A partir de este principio fundamental se construyó el marco constitucional. Uno de sus principales objetivos radica en recuperar, fortalecer y potenciar los saberes ancestrales. De esta manera, la sociedad puede gozar de los beneficios y aplicaciones de estos saberes, así como del progreso técnico. El eje de este objetivo radica en mantener, proteger y desarrollar los conocimientos colectivos de los pueblos y nacionalidades indígenas y afroecuatorianos; sus ciencias, tecnologías y saberes ancestrales; los recursos genéticos que contienen la diversidad biológica y la agrobiodiversidad; sus medicinas y prácticas de medicina tradicional; y el conocimiento de los recursos y propiedades de la fauna y flora.
En consecuencia, se prohíbe toda forma de apropiación sobre los conocimientos, innovaciones y prácticas de los pueblos y nacionalidades indígenas y afroecuatorianos. Se prohíbe, por igual, toda forma de explotación excluyente de conocimientos colectivos: ciencias, tecnologías y saberes ancestrales. Se prohíbe también la apropiación sobre los recursos genéticos que contienen la diversidad biológica y la agrobiodiversidad.

------------

Instrucción de trabajo
Edita el texto sobre los saberes ancestrales: cópialo desde "En consecuencia, se" hasta "y la agrobiodiversidad.", ambos incluidos, y cambia "explotación" por "utilización".

Datos

------------

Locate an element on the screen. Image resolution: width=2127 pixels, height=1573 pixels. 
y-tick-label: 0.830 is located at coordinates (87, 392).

------------

Respuesta escrita
En consecuencia, se prohíbe toda forma de apropiación sobre los conocimientos, innovaciones y prácticas de los pueblos y nacionalidades indígenas y afroecuatorianos. Se prohíbe, por igual, toda forma de utilización excluyente de conocimientos colectivos: ciencias, tecnologías y saberes ancestrales. Se prohíbe también la apropiación sobre los recursos genéticos que contienen la diversidad biológica y la agrobiodiversidad.